Elsevier

Knowledge-Based Systems

Volume 188, 5 January 2020, 104987
Knowledge-Based Systems

Probabilistic data structures for big data analytics: A comprehensive review

https://doi.org/10.1016/j.knosys.2019.104987Get rights and content

Abstract

An exponential increase in the data generation resources is widely observed in last decade, because of evolution in technologies such as-cloud computing, IoT, social networking, etc. This enormous and unlimited growth of data has led to a paradigm shift in storage and retrieval patterns from traditional data structures to Probabilistic Data Structures (PDS). PDS are a group of data structures that are extremely useful for Big data and streaming applications in order to avoid high-latency analytical processes. These data structures use hash functions to compactly represent a set of items in stream-based computing while providing approximations with error bounds so that well-formed approximations get built into data collections directly. Compared to traditional data structures, PDS use much less memory and constant time in processing complex queries. This paper provides a detailed discussion of various issues which are normally encountered in massive data sets such as-storage, retrieval, query,etc. Further, role of PDS in solving these issues is also discussed where these data structures are used as temporary accumulators in query processing. Several variants of existing PDS along with their application areas have also been explored which give a holistic view of domains where these data structures can be applied for efficient storage and retrieval of massive data sets. Mathematical proofs of various parameters considered in the PDS have also been discussed in the paper. Moreover, the relative comparison of various PDS with respect to various parameters is also explored.

Introduction

From the last few years, there is an exponential increase in the data. The amount of data being produced everyday from different sources such as-IoT sensors, social networks like Twitter, Instagram, WhatsApp, etc. has increased from terabytes to petabytes. This voluminous data growth abetted with efficient storage and retrieval poses a big challenge for industry as well as academia [1]. To handle this large volume of data, traditional algorithms cannot go beyond linear processing. Moreover, traditional approaches demand that entire data should be stored in a formatted manner. These massive datasets require architectures and tools for data storage, processing, mining, handling and leveraging of the information to offer better services.

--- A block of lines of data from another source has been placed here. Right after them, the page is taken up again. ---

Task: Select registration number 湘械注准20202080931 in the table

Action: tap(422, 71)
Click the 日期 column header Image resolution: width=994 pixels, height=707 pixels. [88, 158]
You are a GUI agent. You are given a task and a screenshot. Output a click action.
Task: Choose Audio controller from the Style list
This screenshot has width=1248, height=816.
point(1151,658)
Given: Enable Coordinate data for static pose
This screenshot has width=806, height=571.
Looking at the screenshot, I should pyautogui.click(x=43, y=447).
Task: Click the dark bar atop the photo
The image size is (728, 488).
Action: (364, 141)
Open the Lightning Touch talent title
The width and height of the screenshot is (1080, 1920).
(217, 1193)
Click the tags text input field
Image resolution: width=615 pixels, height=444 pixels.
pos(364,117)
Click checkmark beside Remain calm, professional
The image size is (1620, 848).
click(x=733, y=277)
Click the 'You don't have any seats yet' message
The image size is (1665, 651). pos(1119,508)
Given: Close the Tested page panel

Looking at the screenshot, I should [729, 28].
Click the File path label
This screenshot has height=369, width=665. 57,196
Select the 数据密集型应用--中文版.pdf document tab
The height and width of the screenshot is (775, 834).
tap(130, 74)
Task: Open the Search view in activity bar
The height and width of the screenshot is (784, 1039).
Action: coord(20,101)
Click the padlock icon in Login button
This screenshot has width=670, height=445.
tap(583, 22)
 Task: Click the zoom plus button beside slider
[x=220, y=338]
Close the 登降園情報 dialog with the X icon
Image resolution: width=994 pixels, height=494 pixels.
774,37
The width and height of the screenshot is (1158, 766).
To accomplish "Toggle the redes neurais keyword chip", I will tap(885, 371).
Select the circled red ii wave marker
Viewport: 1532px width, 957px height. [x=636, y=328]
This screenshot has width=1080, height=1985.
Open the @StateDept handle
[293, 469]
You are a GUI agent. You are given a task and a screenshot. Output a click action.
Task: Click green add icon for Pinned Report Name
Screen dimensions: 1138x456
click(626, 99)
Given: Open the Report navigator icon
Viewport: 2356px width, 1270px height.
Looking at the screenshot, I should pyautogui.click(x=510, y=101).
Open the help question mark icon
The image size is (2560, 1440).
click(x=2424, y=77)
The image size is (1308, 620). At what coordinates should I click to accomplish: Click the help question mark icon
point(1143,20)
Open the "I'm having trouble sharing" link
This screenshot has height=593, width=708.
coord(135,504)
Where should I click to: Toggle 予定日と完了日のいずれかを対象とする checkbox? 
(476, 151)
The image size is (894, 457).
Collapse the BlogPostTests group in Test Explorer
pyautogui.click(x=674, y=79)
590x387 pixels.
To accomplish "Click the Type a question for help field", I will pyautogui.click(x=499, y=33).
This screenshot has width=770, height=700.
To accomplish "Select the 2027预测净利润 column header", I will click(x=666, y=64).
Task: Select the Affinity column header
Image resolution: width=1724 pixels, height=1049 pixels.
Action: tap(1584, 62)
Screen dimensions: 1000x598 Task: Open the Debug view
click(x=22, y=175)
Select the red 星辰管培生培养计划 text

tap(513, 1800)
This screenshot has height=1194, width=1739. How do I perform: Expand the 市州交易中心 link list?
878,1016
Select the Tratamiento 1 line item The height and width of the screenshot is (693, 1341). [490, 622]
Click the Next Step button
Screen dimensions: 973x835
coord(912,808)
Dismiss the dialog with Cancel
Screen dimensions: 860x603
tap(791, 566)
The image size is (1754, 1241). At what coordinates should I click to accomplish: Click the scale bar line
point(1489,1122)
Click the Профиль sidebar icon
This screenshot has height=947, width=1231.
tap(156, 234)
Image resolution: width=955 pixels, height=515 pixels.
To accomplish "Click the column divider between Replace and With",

In the age of in-stream data [2] and Internet of things (IoT) [3], there is no limit on the amount of data coming from varied sources. Moreover, the complexity of data and the amount of noise associated with the data is not predefined. Since the size of data is unknown, one cannot determine how much memory is required for storing the data. Moreover, the amount of data to be analyzed is in exabytes, which is too large to fit in the memory space provided with linear processing and actual storage of data is challenging. Thus, it is difficult to capture, store and process the incoming data within the stipulated time [4]. Data sets with such characteristics are typically referred to as Big data. Various definitions have been used to define Big data from different perspectives. Machine learning is used in number of applications for optimization [5]. Further, the trend of traditional data mining is shifting towards more complex task i.e. correlated utility-based pattern mining [6]. In this paper we try to define Big data’s most relevant characteristics from data analytics view, referred as 9 V’s model. The illustrative description about these V’s is depicted using Fig. 1.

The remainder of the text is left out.